Un oficial de alto rango del Vaticano denunció al exarzobispo Carlo Maria Viganò por lo que calificó de acusación monstruosa contra el papa Francisco por haber sido cómplice de encubrir abusos sexuales.

En una carta abierta, el cardenal canadiense Marc Ouellet dijo que las acusaciones de Viganò son una “maniobra política vacía sin justificación real”, rompiendo el silencio que hasta ahora habían mantenido los cargos de más relevancia del Vaticano.

Ouelle, prefecto de la poderosa Congregación de los Obispos, calificó de “increíble e improbable desde cualquier punto de vista” el acusar al Papa de “haber encubierto con conocimiento total a este supuesto depredador sexual y ser, por tanto, cómplice en la corrupción que se está extendiendo por la Iglesia”.

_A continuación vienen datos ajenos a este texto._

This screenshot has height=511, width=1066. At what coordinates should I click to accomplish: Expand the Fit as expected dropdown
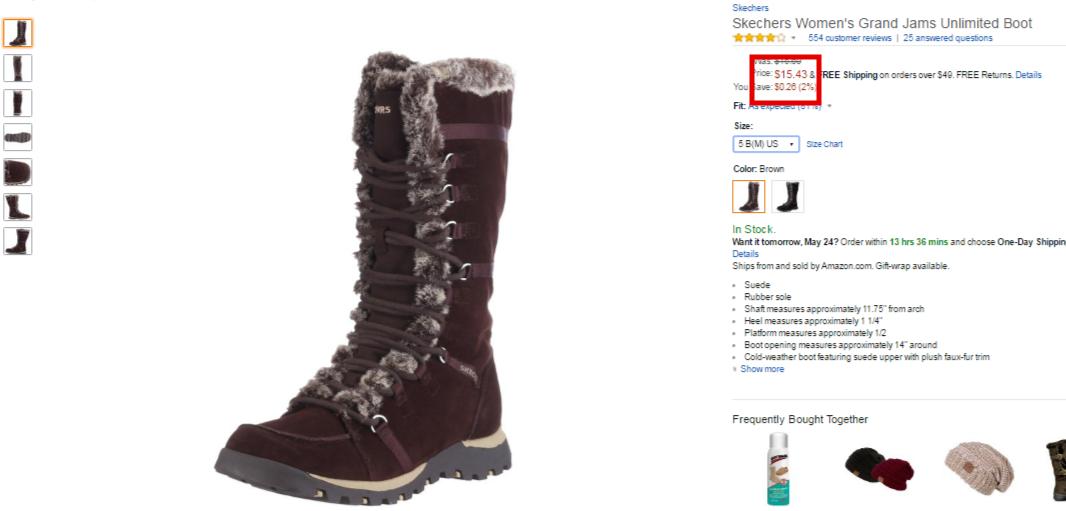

“Tu posición actual me parece incomprensible y extremadamente reprensible, no solo por la confusión que siembra en las personas de Dios, pero porque tus acusaciones públicas dañan seriamente la reputación de los Sucesores de los Apóstoles”, escribe en la carta.

En agosto el exarzobispo Viganò, exembajador del Vaticano en Estados Unidos, pidió la renuncia del Papa, alegando que protegió durante años al cardenal estadounidense Theodore McCarrick, quien renunció en julio.

Viganò aseguró que él mismo había discutido personalmente con el Papa sobre la conducta inapropiada del cardenal McCarrick, a quien -según el documento- el papa Benedicto XVI había prohibido oficiar misas en público, vivir en un seminario y viajar para impartir conferencias.

Según Viganò, el papa Francisco supo al menos desde el 23 de junio de 2013 que McCarrick era “un depredador en serie”.

“Aunque sabía que se trataba de un hombre corrupto, lo protegió hasta el final”, añadió.

En sábado el Vaticano anunció que revisará profundamente todos los documentos del caso.